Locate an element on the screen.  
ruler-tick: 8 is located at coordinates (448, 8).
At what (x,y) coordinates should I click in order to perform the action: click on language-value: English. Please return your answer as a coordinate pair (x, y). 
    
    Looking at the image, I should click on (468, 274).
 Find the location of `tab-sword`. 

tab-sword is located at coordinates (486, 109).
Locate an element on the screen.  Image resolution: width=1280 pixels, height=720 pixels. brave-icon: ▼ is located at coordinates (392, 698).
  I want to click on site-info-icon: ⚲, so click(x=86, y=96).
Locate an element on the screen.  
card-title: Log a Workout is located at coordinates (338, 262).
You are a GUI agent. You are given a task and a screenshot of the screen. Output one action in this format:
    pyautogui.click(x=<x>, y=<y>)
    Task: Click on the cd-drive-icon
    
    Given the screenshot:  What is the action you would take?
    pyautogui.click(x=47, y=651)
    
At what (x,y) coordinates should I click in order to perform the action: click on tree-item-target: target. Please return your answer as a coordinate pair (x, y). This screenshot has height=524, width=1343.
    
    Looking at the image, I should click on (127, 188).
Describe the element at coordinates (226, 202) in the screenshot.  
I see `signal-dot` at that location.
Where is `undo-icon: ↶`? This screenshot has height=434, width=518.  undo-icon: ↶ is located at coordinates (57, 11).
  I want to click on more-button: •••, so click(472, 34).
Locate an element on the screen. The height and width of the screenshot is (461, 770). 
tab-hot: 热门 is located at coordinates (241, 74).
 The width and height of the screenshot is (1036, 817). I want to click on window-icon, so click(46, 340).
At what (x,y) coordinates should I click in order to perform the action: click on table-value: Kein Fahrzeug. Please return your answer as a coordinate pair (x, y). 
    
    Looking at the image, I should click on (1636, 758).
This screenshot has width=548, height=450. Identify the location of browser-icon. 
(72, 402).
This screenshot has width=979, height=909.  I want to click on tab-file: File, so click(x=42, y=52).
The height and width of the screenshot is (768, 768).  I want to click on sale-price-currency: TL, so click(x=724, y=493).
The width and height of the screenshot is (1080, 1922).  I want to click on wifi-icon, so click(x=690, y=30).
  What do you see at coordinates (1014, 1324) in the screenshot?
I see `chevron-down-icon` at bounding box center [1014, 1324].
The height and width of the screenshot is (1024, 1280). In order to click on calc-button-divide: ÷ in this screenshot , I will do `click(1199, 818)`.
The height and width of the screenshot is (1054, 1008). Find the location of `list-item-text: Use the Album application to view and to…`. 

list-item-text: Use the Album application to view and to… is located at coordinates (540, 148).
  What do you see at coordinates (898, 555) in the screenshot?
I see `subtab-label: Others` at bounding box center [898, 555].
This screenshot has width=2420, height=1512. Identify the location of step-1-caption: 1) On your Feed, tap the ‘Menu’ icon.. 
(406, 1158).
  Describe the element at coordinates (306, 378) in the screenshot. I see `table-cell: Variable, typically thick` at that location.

........

→ **Work item**
Arrange everything from the start of the records down to the line containing "Looking at the image, I should click on (468, 274)." as a numbered list, leaving out blank lines.

→ **Your response**
1. Locate an element on the screen.  
2. ruler-tick: 8 is located at coordinates (448, 8).
3. At what (x,y) coordinates should I click in order to perform the action: click on language-value: English. Please return your answer as a coordinate pair (x, y). 
4.     Looking at the image, I should click on (468, 274).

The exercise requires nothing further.